Exercise directions — Output the listing exactly, without its pictures.

Recorded information —
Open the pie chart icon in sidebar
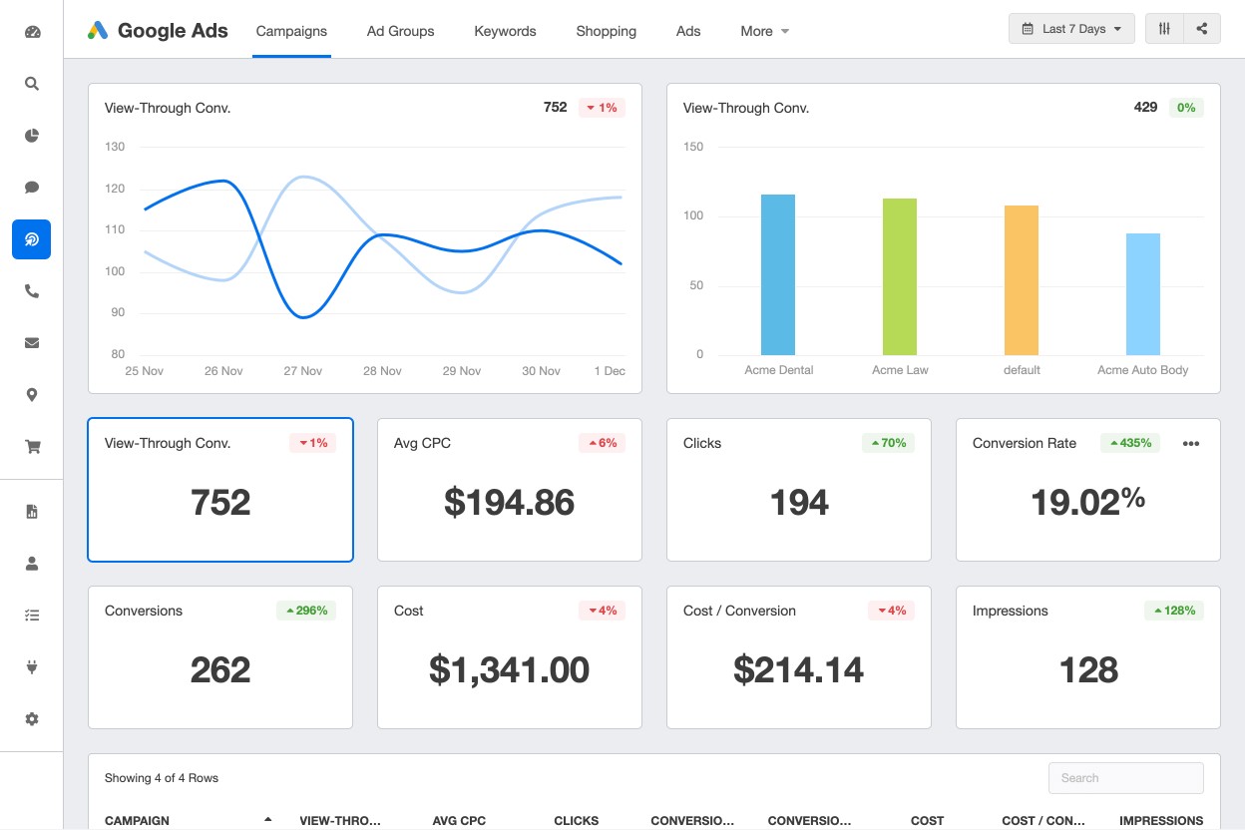This screenshot has height=830, width=1245. [32, 136]
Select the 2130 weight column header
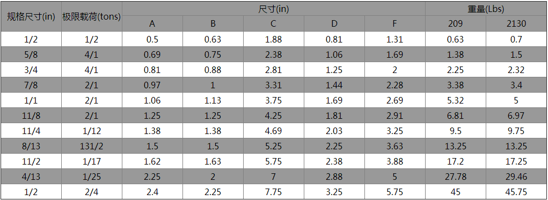This screenshot has height=200, width=548. (516, 23)
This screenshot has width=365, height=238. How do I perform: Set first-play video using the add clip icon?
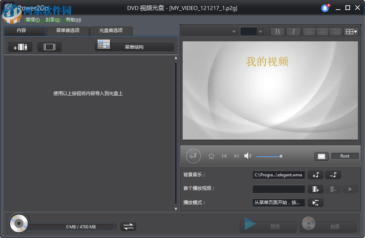[x=316, y=189]
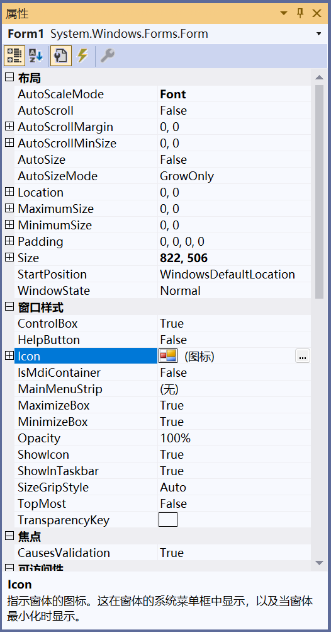Open Events lightning bolt view
Screen dimensions: 331x632
(x=82, y=55)
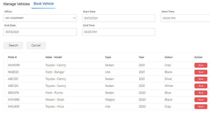
Task: Book the XAM098 Toyota Camry
Action: tap(201, 65)
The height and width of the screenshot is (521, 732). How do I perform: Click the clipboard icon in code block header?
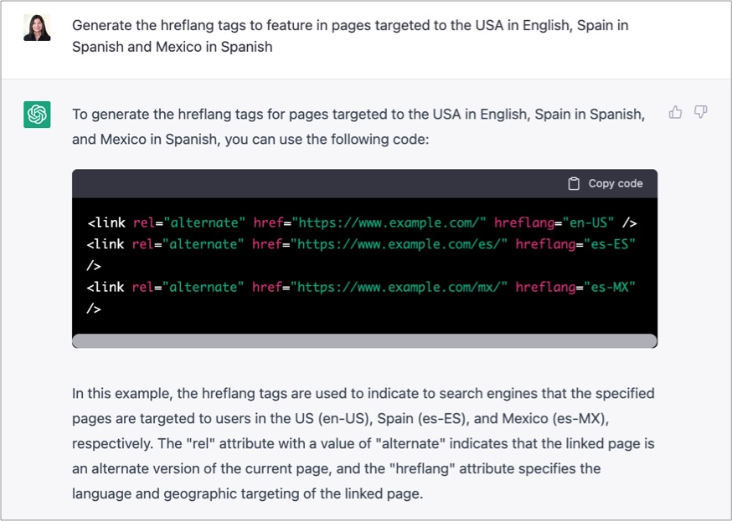pyautogui.click(x=574, y=184)
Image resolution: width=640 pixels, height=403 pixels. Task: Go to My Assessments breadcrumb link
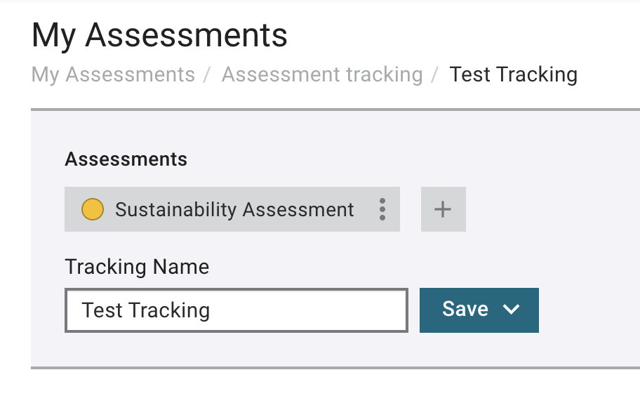(113, 74)
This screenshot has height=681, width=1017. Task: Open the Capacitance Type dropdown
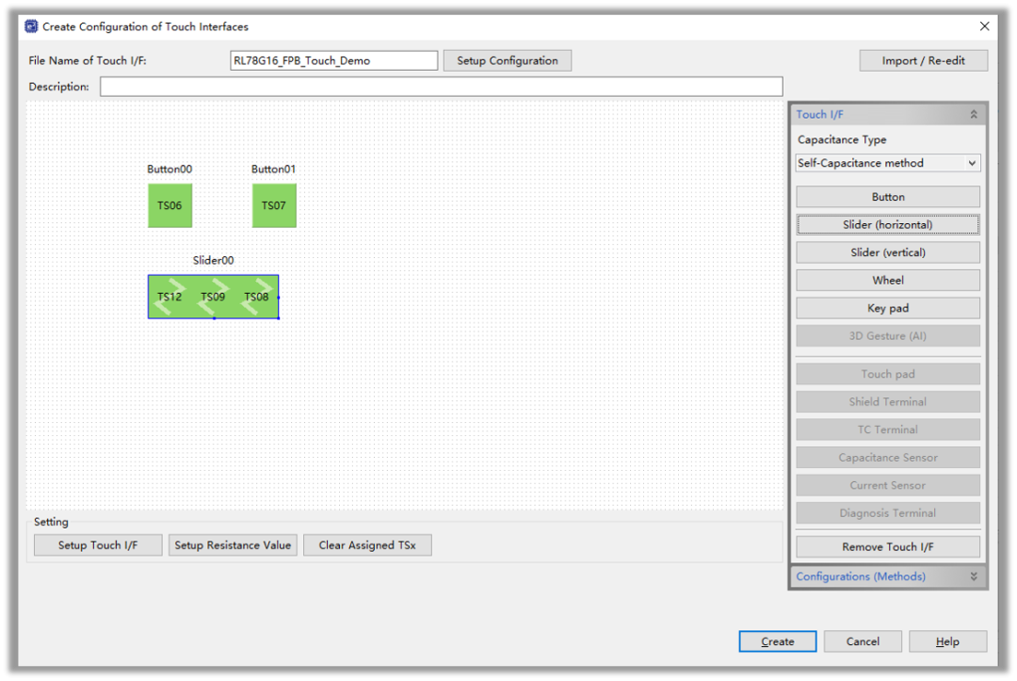point(887,163)
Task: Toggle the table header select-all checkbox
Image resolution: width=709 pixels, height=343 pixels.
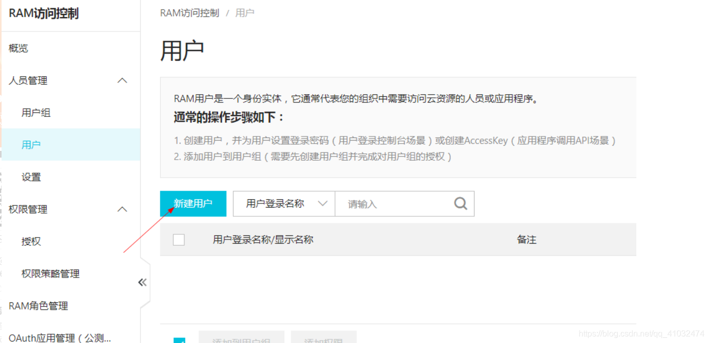Action: click(x=179, y=239)
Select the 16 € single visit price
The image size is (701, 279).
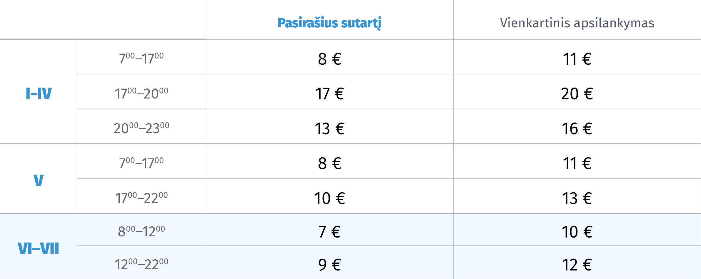577,129
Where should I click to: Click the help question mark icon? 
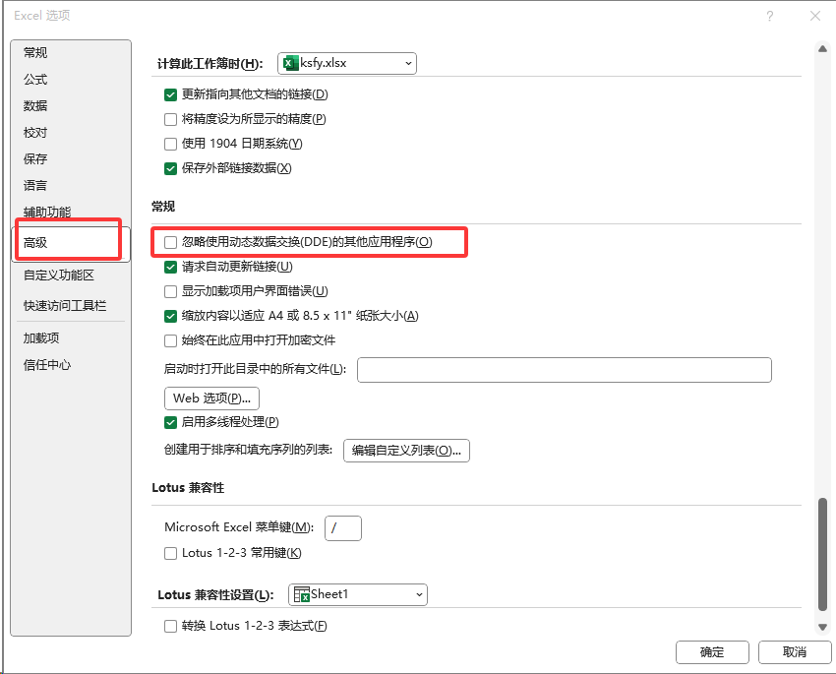[770, 16]
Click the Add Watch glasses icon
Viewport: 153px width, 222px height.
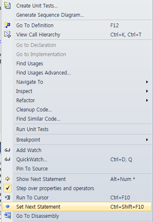(x=8, y=150)
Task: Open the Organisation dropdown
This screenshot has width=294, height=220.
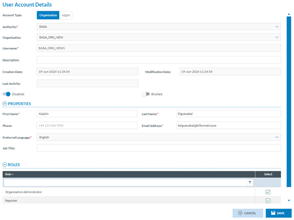Action: (x=277, y=37)
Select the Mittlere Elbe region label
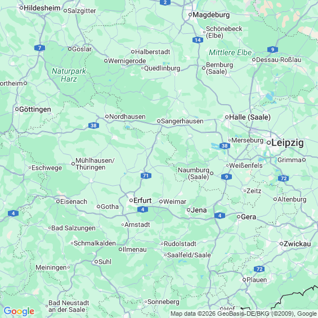The image size is (318, 318). 230,52
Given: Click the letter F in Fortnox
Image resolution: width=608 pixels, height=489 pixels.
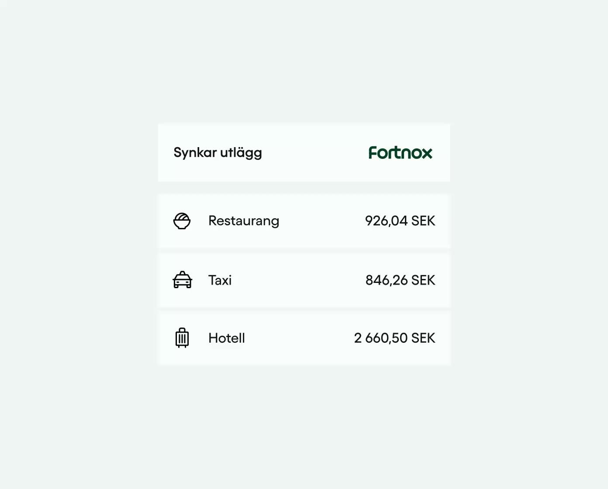Looking at the screenshot, I should tap(373, 152).
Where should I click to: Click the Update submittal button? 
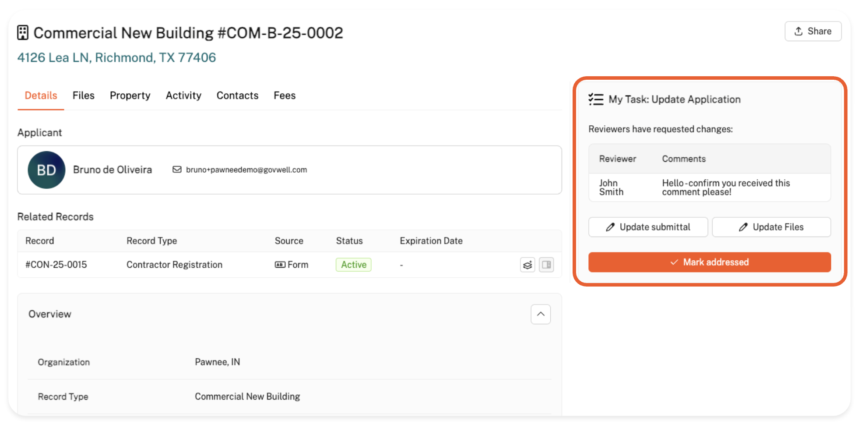click(x=648, y=227)
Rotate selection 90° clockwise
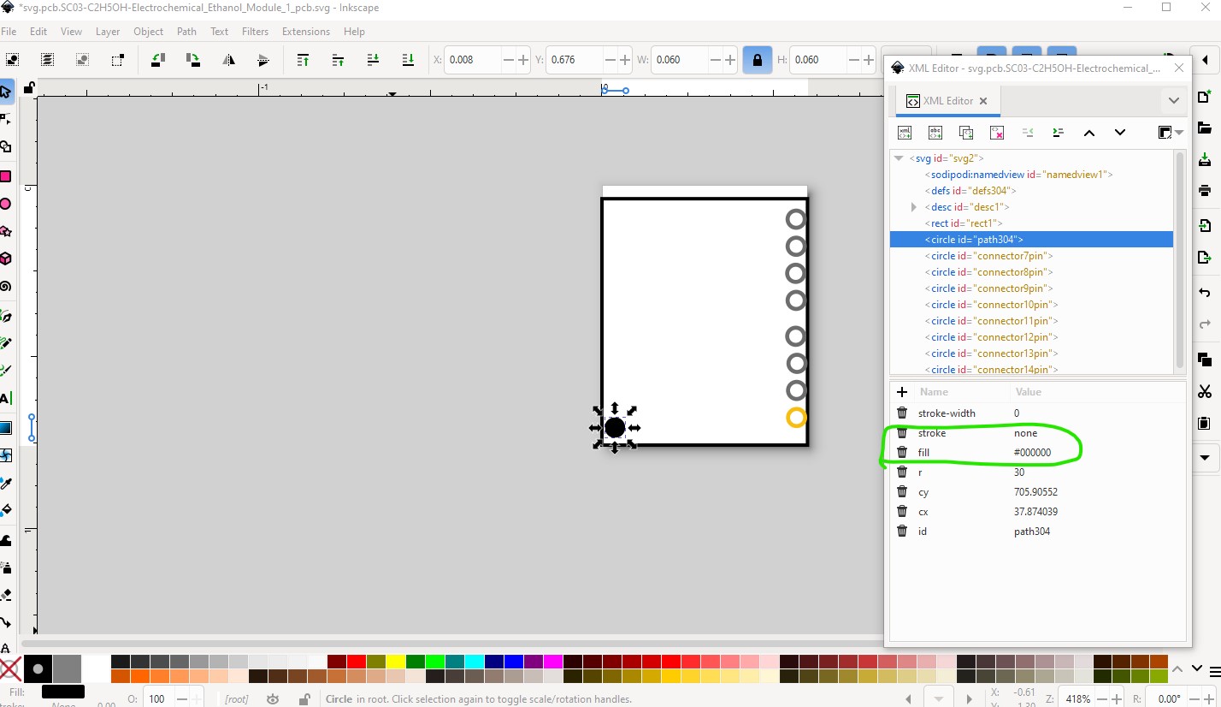The width and height of the screenshot is (1221, 707). (x=193, y=60)
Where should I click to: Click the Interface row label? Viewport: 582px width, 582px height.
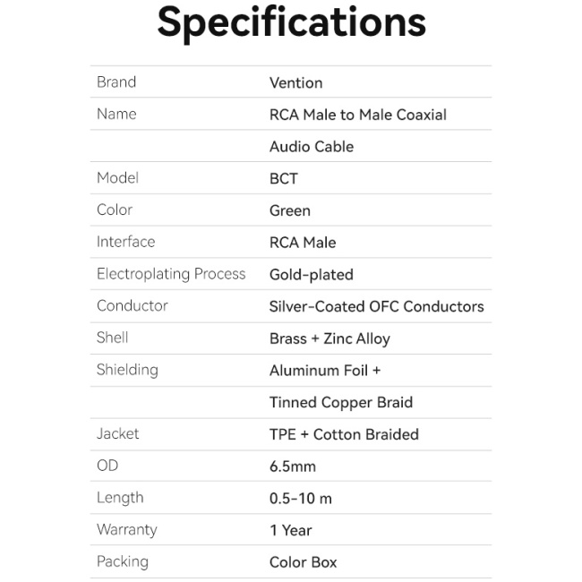(x=125, y=242)
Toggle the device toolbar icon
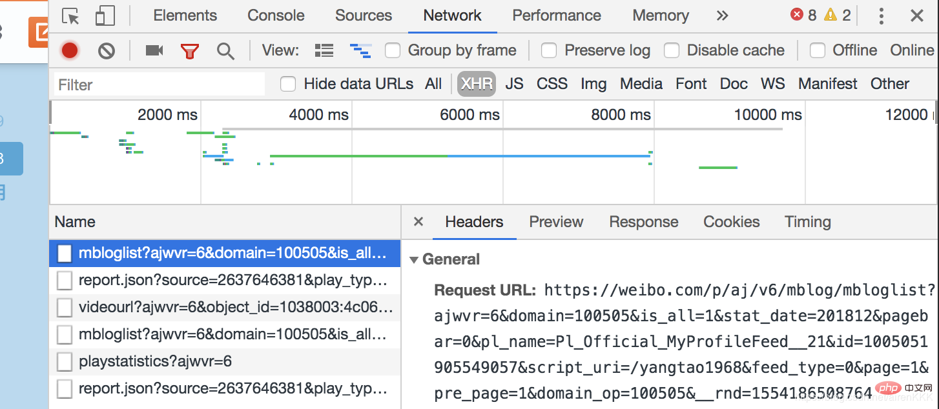Image resolution: width=939 pixels, height=409 pixels. click(x=105, y=16)
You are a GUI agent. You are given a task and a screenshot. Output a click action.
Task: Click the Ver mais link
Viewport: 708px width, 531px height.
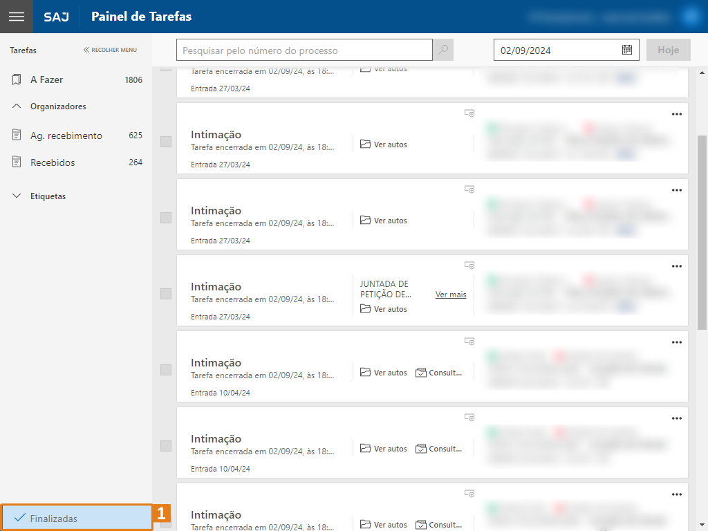[x=451, y=295]
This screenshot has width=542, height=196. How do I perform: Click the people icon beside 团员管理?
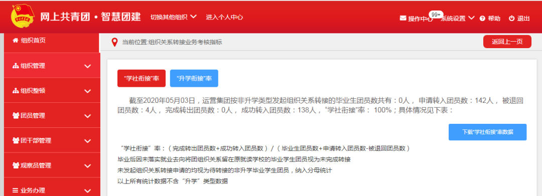[x=16, y=116]
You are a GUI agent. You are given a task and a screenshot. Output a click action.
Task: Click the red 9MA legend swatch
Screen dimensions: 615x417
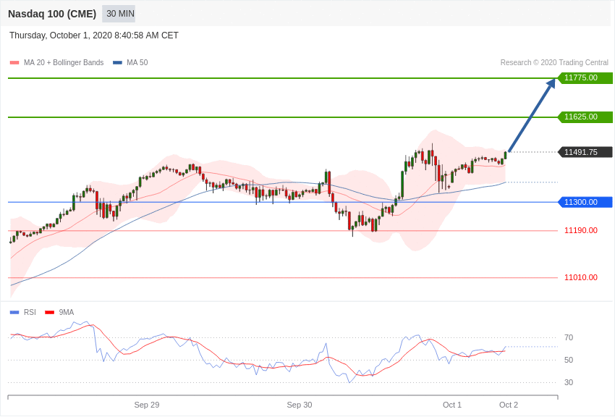click(49, 312)
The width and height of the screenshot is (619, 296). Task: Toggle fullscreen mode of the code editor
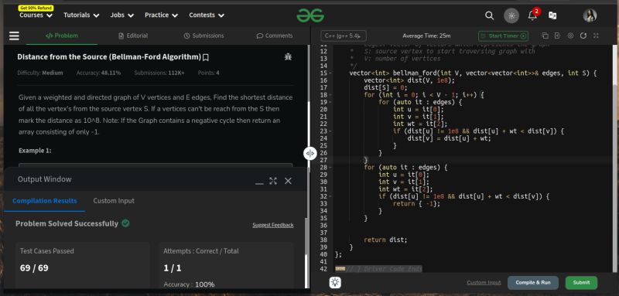596,36
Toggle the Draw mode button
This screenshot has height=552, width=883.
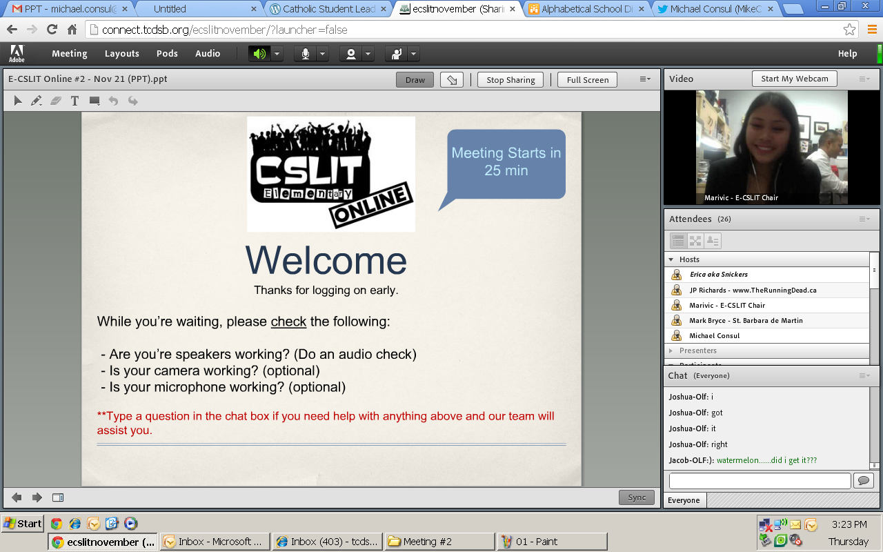[x=415, y=80]
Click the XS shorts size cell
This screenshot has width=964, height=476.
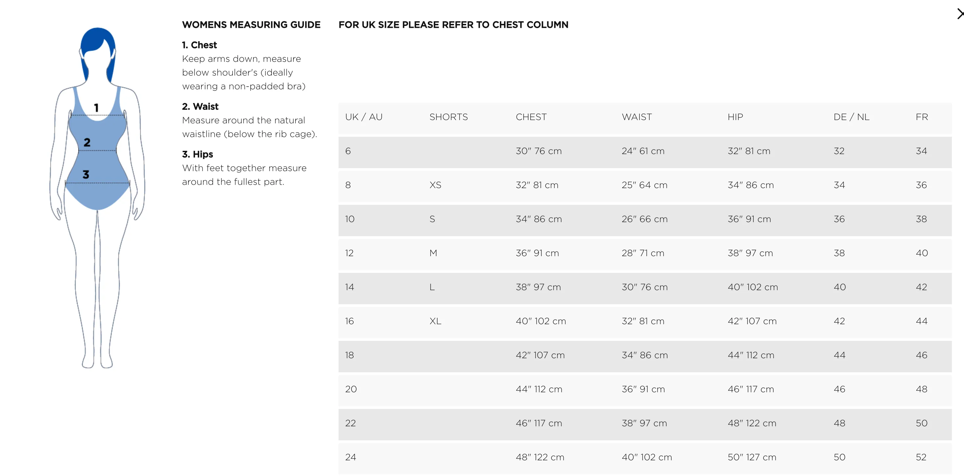click(x=435, y=185)
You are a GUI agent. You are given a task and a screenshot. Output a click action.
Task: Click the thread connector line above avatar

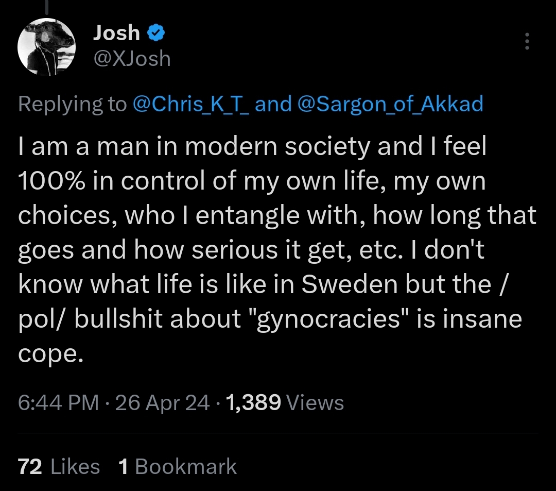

Response area —
Open the pie chart icon in sidebar
This screenshot has height=830, width=1245. [32, 136]
Select the 2130 weight column header
This screenshot has height=200, width=548. (516, 23)
This screenshot has width=365, height=238. How do I perform: Set first-play video using the add clip icon?
[x=316, y=189]
Open Events lightning bolt view
Screen dimensions: 331x632
(x=82, y=55)
Task: Book the XAM098 Toyota Camry
Action: tap(201, 65)
The height and width of the screenshot is (521, 732). How do I perform: Click the clipboard icon in code block header?
pyautogui.click(x=574, y=184)
Image resolution: width=640 pixels, height=403 pixels. Task: Go to My Assessments breadcrumb link
(113, 74)
This screenshot has height=681, width=1017. Task: Open the Capacitance Type dropdown
point(887,163)
Task: Toggle the table header select-all checkbox
Image resolution: width=709 pixels, height=343 pixels.
Action: click(x=179, y=239)
Select the 16 € single visit price
The image size is (701, 279).
577,129
Where should I click to: Click the help question mark icon? 
[770, 16]
Click the Add Watch glasses icon
Viewport: 153px width, 222px height.
(x=8, y=150)
Task: Open the Organisation dropdown
This screenshot has width=294, height=220.
Action: (x=277, y=37)
Select the Mittlere Elbe region label
The image size is (318, 318). 230,52
Given: Click the letter F in Fortnox
Image resolution: width=608 pixels, height=489 pixels.
Looking at the screenshot, I should tap(373, 152).
Where should I click to: Click the Update submittal button? 
click(x=648, y=227)
Rotate selection 90° clockwise
The width and height of the screenshot is (1221, 707). (x=193, y=60)
Where should I click to: Click the Interface row label? Viewport: 582px width, 582px height.
(x=125, y=242)
Toggle the device toolbar icon
Image resolution: width=939 pixels, height=409 pixels. click(x=105, y=16)
You are a GUI agent. You are given a task and a screenshot. Output a click action.
Task: Click the Ver mais link
Viewport: 708px width, 531px height.
[x=451, y=295]
This screenshot has width=542, height=196. How do I perform: Click the people icon beside 团员管理?
[x=16, y=116]
You are a GUI agent. You are given a task and a screenshot. Output a click action.
Task: Click the red 9MA legend swatch
Screen dimensions: 615x417
click(49, 312)
The width and height of the screenshot is (619, 296). Task: Toggle fullscreen mode of the code editor
596,36
Toggle the Draw mode button
This screenshot has height=552, width=883.
[x=415, y=80]
Click the XS shorts size cell
This screenshot has width=964, height=476.
click(x=435, y=185)
You are a GUI agent. You are given a task and a screenshot. Output a click action.
Task: Click the thread connector line above avatar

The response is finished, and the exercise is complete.